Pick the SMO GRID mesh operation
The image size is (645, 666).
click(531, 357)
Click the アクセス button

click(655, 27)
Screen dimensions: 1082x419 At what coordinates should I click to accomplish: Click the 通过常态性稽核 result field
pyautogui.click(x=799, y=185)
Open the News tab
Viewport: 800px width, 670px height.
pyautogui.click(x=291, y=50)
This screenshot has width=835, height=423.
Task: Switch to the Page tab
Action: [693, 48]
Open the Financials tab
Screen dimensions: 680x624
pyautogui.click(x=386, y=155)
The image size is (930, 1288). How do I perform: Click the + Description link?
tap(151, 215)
========================================================================
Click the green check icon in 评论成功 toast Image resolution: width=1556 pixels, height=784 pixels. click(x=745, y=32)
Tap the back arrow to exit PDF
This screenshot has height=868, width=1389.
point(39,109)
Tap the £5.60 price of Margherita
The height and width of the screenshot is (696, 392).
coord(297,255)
========================================================================
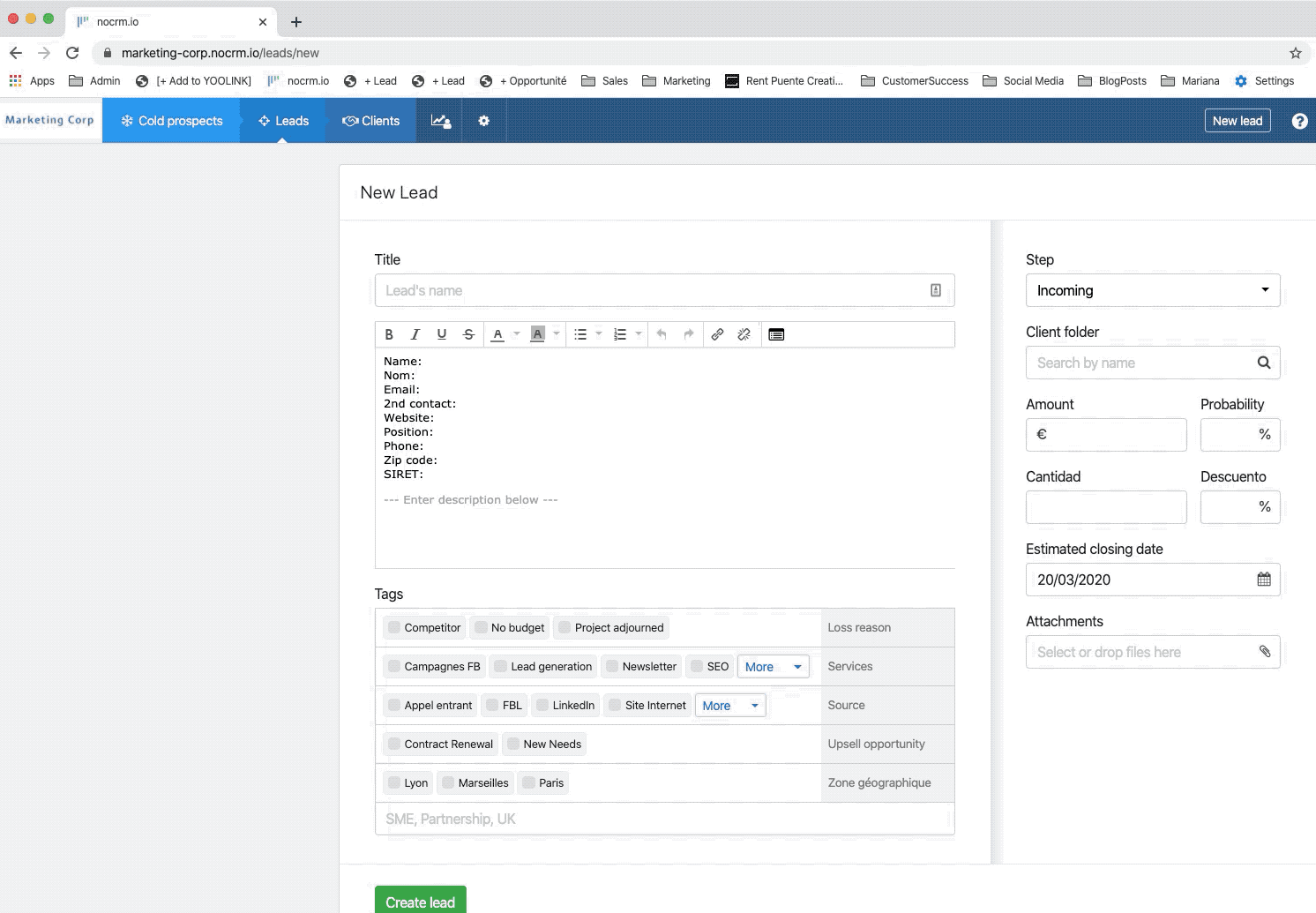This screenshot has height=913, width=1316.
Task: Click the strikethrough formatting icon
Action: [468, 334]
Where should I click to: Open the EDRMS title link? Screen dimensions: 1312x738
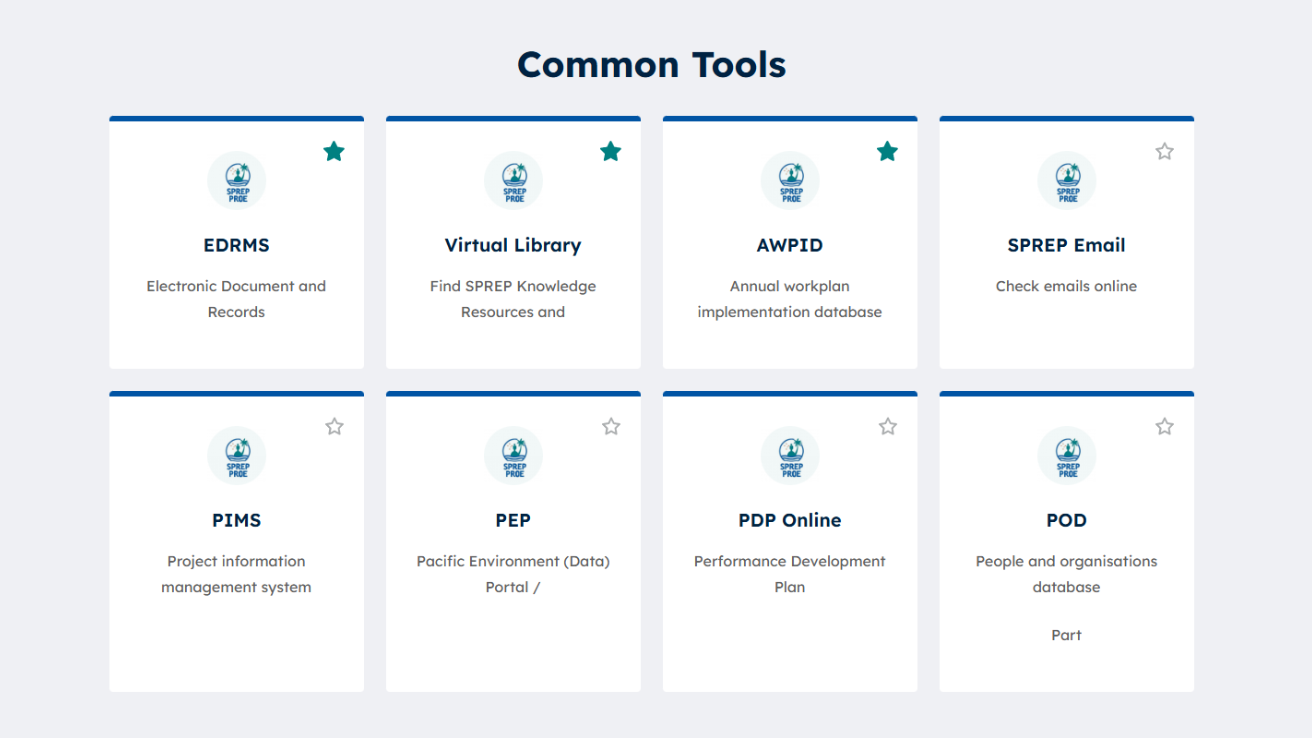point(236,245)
========================================================================
__Short task__.
Copy the rows starting at the line that contains "Tap the £5.60 price of Margherita" and ending at the line that contains "coord(297,255)", substituting "Marinara" for "Margherita" and keeping everything else the same.

__Task result__.
Tap the £5.60 price of Marinara
The height and width of the screenshot is (696, 392).
coord(297,255)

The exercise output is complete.